Marian predicted the future and knows all the numbers $$$x_1, x_2, \dots, x_n$$$ that the dice will show in the next $$$n$$$ rounds.

He will pick three integers $$$a$$$, $$$l$$$ and $$$r$$$ ($$$l \leq r$$$). He will play $$$r-l+1$$$ rounds (rounds between $$$l$$$ and $$$r$$$ inclusive). In each of these rounds, he will guess the same number $$$a$$$. At the start (before the round $$$l$$$) he has $$$1$$$ dollar.

Marian asks you to determine the integers $$$a$$$, $$$l$$$ and $$$r$$$ ($$$1 \leq a \leq 10^9$$$, $$$1 \leq l \leq r \leq n$$$) such that he makes the most money at the end.

Note that during halving and multiplying there is no rounding and there are no precision errors. So, for example during a game, Marian could have money equal to $$$\dfrac{1}{1024}$$$, $$$\dfrac{1}{128}$$$, $$$\dfrac{1}{2}$$$, $$$1$$$, $$$2$$$, $$$4$$$, etc. (any value of $$$2^t$$$, where $$$t$$$ is an integer of any sign).

Input

The first line contains a single integer $$$t$$$ ($$$1 \leq t \leq 100$$$) — the number of test cases.

The first line of each test case contains a single integer $$$n$$$ ($$$1 \leq n \leq 2\cdot 10^5$$$) — the number of rounds.
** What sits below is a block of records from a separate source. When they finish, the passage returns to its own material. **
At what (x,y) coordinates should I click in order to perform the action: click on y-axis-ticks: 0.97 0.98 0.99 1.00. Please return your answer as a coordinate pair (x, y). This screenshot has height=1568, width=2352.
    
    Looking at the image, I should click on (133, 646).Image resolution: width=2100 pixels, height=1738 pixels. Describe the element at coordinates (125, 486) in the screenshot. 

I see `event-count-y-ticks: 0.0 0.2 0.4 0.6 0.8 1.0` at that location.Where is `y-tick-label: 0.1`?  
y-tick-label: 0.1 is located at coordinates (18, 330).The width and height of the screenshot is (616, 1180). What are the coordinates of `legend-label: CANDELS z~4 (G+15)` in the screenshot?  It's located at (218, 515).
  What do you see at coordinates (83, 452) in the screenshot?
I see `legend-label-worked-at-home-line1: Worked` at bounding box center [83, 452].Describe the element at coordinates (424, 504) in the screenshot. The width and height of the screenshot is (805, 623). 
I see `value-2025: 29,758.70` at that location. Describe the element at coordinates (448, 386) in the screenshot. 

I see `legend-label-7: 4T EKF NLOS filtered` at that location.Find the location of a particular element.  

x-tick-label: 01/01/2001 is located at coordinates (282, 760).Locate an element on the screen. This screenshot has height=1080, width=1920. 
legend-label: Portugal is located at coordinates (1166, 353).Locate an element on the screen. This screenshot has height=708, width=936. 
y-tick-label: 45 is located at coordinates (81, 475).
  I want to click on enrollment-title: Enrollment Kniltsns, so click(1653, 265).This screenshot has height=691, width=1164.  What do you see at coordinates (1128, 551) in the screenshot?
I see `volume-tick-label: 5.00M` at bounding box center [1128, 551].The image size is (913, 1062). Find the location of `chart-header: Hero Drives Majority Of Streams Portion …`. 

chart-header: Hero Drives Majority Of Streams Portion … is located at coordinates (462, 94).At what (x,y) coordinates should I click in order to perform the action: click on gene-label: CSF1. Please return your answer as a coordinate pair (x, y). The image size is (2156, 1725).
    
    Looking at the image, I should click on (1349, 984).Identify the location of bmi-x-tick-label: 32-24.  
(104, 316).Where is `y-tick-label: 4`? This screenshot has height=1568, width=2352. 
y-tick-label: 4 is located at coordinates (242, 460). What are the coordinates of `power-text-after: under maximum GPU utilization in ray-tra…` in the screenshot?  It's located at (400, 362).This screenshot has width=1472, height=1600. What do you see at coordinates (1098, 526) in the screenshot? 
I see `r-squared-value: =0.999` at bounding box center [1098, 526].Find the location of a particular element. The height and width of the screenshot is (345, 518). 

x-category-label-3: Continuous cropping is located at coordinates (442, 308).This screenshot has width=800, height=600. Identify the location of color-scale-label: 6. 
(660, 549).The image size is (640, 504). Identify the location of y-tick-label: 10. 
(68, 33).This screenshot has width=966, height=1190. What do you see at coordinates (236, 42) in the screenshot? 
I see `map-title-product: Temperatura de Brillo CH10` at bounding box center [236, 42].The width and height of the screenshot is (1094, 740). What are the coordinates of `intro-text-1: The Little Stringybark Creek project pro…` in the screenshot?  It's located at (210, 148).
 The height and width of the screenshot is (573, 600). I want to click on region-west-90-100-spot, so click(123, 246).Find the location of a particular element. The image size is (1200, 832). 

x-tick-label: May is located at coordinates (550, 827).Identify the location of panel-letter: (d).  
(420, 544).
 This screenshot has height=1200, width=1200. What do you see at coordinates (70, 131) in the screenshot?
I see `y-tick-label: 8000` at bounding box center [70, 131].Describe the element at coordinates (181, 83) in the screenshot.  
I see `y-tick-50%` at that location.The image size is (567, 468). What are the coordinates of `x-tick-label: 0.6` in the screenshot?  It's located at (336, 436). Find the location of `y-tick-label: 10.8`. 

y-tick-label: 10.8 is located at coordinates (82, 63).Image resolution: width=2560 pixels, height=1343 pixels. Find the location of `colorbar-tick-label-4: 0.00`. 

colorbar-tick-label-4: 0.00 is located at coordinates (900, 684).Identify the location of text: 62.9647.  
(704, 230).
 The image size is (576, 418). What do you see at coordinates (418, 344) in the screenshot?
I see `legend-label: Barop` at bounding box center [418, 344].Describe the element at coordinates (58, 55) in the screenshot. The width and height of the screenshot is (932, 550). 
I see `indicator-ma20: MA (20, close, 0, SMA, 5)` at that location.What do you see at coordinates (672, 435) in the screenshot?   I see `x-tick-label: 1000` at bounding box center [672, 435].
The second line of each test case contains $$$n$$$ integers $$$x_1, x_2, \dots, x_n$$$ ($$$1 \leq x_i \leq 10^9$$$), where $$$x_i$$$ is the number that will fall on the dice in the $$$i$$$-th round.

It is guaranteed that the sum of $$$n$$$ over all test cases does not exceed $$$2\cdot10^5$$$.

Output

For each test case, output three integers $$$a$$$, $$$l$$$, and $$$r$$$ such that Marian makes the most amount of money gambling with his strategy. If there are multiple answers, you may output any of them.

Example
Input
4
5
4 4 3 4 4
5
11 1 11 1 11
1
1000000000
10
8 8 8 9 9 6 6 9 6 6
Output
4 1 5
1 2 2
1000000000 1 1
6 6 10
Note

For the first test case, the best choice is $$$a=4$$$, $$$l=1$$$, $$$r=5$$$, and the game would go as follows.

  • Marian starts with one dollar.
  • After the first round, he ends up with $$$2$$$ dollars because the numbers coincide with the chosen one.
  • After the second round, he ends up with $$$4$$$ dollars because the numbers coincide again.
  • After the third round, he ends up with $$$2$$$ dollars because he guesses $$$4$$$ even though $$$3$$$ is the correct choice.
  • After the fourth round, he ends up with $$$4$$$ dollars again.
  • In the final round, he ends up $$$8$$$ dollars because he again guessed correctly.

There are many possible answers for the second test case, but it can be proven that Marian will not end up with more than $$$2$$$ dollars, so any choice with $$$l = r$$$ with the appropriate $$$a$$$ is acceptable.